I got burned with an attitude like this: unexpectedly, people who had downloaded my open source tool for free started expecting support. Some of them sent pretty unfriendly emails.

I literally got bullied by people who called themselves "the community" because they weren't happy with my copyleft license and the fact that I wasn't implementing their feature requests for free.

I don’t understand what the downside of this is. That’s hilarious for them to expect, and you’re free to ignore them, take their suggestion and work on it, help them.

It can't be helped either way if it's public, but I was reminded of this:

https://news.ycombinator.com/item?id=26192025

Reminds me of "Jia Tan" using sock puppets to bully the maintainer of a critical infrastructure project.

Happened to me too! Guy posted asking kinda rudely whether I was going to fix a bug. Told him I'd be happy to accept a PR for a fix. Never got a PR (project has been dead for some years now - just lost interest).

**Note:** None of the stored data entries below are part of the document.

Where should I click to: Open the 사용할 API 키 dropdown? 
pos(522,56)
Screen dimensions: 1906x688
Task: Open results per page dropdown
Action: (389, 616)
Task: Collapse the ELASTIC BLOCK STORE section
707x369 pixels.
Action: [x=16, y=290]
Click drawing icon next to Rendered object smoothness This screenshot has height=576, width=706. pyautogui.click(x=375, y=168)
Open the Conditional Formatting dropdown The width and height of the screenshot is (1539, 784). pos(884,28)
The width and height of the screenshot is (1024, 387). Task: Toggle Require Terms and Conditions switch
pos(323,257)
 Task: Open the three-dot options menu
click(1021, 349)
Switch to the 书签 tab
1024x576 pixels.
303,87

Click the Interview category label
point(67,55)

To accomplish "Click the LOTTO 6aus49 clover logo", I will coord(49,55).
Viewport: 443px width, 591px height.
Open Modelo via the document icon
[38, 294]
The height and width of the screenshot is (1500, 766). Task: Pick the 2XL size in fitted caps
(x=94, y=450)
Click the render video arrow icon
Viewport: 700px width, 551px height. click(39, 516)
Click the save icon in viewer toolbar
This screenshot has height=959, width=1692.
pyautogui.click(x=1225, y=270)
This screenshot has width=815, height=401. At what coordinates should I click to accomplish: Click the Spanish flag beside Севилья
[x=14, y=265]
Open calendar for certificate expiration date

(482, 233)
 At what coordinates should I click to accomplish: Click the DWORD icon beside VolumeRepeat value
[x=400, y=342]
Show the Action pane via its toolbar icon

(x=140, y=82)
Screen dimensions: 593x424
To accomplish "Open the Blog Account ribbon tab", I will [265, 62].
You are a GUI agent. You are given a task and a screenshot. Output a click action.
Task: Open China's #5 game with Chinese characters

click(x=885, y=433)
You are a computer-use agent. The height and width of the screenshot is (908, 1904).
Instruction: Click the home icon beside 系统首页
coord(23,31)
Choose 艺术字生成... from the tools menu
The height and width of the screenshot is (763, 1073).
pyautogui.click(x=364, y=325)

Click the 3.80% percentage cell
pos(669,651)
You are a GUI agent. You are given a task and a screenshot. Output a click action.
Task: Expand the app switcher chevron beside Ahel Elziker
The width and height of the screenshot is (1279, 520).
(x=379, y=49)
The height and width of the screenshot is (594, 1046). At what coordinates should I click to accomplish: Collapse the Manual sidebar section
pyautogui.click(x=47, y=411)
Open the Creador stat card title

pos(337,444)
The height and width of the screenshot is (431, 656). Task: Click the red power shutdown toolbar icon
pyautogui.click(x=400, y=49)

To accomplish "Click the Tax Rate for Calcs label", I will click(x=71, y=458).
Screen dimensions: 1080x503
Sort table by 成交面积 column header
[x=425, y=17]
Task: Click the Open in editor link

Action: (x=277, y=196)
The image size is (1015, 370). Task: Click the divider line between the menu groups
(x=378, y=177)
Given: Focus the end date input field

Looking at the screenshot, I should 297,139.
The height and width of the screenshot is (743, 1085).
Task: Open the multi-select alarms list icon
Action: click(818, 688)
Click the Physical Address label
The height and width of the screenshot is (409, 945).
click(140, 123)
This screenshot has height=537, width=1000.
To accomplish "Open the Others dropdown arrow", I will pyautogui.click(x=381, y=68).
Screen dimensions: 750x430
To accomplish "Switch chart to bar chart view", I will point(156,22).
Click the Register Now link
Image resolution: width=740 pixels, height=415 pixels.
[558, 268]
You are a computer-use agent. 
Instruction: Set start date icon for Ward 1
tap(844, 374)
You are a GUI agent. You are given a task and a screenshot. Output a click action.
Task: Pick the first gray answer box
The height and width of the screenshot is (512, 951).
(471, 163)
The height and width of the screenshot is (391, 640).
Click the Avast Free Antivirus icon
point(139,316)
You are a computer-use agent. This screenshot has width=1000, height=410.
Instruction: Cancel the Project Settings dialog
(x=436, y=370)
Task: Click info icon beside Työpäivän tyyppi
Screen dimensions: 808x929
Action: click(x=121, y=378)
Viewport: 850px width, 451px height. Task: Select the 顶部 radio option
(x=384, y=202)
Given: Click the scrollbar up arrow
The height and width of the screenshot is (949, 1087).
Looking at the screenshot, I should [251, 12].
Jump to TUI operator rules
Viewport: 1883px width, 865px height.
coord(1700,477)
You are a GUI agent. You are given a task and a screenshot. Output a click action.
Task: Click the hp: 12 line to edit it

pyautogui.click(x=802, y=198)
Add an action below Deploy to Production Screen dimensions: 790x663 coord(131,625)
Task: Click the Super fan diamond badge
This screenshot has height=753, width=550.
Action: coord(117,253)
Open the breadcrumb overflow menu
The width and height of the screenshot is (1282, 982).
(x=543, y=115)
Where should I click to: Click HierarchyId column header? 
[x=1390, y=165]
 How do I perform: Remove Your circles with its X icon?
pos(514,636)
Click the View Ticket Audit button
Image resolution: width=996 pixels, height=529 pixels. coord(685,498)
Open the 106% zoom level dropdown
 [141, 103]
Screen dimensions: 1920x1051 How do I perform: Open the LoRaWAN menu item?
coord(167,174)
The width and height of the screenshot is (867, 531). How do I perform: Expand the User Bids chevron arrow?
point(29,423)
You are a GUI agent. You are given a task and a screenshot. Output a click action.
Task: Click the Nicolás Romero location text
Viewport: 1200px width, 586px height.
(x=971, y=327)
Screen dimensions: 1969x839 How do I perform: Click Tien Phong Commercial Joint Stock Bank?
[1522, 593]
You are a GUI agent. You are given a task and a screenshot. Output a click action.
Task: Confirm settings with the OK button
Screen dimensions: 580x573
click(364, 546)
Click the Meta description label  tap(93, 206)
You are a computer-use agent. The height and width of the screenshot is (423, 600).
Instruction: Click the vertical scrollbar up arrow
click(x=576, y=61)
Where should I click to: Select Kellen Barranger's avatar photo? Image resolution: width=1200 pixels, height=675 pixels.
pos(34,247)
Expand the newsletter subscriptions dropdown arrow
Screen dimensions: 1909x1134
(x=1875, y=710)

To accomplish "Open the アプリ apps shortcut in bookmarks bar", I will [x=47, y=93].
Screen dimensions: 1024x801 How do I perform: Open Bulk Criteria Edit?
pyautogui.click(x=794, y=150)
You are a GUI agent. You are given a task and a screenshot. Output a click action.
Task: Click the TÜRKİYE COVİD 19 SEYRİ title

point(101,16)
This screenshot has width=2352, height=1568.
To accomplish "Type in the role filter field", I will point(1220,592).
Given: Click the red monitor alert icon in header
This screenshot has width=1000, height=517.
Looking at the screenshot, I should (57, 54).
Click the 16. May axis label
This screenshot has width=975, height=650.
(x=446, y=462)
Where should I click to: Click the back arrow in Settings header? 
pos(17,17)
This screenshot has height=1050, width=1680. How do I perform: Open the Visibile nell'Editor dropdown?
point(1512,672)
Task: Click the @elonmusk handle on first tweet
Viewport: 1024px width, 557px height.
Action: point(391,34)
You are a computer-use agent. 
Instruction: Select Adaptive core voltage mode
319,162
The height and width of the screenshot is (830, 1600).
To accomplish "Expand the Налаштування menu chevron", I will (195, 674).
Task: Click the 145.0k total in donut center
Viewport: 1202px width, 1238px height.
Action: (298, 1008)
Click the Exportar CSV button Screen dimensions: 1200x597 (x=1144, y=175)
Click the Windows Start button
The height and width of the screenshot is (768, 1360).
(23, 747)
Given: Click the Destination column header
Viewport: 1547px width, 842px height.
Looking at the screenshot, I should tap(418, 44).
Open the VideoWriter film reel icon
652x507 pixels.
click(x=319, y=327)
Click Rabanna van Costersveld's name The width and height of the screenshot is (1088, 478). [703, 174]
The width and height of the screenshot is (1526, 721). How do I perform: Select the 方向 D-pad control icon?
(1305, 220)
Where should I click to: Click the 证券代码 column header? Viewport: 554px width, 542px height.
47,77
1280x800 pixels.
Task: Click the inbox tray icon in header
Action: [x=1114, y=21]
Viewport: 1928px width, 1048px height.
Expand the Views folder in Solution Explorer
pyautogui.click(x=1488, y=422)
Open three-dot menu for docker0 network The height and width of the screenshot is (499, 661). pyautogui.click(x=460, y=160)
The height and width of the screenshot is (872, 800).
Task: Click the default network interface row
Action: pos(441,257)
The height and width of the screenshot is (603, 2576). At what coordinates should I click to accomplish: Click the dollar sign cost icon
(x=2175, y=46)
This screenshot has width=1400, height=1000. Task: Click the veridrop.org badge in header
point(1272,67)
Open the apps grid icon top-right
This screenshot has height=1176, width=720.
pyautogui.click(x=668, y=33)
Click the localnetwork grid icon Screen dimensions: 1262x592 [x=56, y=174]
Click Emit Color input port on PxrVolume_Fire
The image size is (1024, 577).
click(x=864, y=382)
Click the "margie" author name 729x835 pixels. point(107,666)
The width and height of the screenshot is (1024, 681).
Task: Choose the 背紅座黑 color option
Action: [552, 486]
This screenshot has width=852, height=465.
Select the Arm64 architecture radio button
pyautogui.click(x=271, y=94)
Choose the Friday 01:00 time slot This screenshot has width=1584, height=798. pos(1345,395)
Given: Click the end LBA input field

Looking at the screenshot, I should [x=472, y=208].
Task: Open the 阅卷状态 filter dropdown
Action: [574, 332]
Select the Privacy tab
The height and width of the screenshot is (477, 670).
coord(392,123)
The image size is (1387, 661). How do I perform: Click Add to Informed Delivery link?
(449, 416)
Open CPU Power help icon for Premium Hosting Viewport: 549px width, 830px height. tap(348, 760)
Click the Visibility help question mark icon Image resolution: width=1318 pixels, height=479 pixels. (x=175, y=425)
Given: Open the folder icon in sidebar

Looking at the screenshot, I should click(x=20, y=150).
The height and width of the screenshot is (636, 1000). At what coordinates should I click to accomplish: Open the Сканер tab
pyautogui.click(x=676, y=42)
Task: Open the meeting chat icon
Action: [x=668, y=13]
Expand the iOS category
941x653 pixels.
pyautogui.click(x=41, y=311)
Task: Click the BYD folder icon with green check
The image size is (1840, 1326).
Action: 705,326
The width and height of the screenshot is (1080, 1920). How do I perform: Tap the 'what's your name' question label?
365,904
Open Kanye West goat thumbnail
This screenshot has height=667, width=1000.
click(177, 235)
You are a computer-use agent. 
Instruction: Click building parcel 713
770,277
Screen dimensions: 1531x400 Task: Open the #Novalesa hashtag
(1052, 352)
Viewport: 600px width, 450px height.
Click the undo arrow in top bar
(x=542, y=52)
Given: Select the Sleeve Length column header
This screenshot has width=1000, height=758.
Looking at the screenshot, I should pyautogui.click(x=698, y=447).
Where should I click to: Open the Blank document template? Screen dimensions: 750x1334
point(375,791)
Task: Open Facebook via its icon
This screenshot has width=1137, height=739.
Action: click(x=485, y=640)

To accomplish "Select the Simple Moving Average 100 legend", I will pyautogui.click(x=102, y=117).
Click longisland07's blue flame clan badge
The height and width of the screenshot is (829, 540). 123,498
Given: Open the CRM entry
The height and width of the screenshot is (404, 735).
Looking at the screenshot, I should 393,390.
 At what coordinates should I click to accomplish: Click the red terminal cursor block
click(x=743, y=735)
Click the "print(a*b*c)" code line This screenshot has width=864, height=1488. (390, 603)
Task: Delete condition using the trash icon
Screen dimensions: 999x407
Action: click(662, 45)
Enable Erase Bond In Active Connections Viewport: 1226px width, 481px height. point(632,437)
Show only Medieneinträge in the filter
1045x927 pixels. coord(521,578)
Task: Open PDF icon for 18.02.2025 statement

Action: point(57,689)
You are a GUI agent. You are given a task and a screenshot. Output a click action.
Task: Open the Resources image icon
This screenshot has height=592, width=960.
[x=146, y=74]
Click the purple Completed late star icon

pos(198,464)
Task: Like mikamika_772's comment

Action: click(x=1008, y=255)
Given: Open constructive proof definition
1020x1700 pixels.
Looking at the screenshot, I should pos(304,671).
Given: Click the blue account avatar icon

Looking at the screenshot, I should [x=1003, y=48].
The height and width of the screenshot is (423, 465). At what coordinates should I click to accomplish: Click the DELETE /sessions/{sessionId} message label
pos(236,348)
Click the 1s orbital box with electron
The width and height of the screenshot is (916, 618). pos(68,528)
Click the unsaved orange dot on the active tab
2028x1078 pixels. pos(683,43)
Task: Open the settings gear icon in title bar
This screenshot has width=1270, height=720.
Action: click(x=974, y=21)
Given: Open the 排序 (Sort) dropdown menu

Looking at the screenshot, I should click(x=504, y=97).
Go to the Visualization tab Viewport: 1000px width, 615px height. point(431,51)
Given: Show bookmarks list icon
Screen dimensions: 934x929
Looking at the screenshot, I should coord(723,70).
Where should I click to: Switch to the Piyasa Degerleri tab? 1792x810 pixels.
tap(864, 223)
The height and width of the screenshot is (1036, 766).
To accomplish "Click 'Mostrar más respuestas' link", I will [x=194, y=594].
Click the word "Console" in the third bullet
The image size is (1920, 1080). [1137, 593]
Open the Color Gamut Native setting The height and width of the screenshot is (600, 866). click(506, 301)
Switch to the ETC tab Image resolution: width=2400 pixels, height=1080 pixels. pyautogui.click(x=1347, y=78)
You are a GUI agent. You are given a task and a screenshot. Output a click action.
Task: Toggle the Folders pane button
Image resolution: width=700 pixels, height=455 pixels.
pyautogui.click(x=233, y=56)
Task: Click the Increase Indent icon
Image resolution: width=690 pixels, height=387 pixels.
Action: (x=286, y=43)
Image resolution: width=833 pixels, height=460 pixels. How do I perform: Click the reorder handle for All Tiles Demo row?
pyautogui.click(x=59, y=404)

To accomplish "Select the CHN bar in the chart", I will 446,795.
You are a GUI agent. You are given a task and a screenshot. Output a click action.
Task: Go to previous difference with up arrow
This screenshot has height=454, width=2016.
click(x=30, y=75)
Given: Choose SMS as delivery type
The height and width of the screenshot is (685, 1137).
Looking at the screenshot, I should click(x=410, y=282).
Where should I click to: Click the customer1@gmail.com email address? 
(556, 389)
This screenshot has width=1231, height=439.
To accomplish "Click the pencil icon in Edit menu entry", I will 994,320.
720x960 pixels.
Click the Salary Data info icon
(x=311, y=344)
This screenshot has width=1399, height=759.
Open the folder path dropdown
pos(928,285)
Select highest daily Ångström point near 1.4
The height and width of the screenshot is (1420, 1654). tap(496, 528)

Auto-reply with the LICENSE.

I'm sympathetic to FOSS developers but struggle to understand this, maybe because it hasn't happened to me. But, why is this a mental drain? Is there not a simple solution? Reply with the license, "comes with no warranty," "you're free to fork," close issue and move on? I suppose in aggregate it could be draining.

The assholes outnumber the good ones, and it feels like all of humanity is transactional and extractive.

At first all engagement is exciting and validating. You work nights and weekends to please people you’ve never met, sure that one good turn deserves another.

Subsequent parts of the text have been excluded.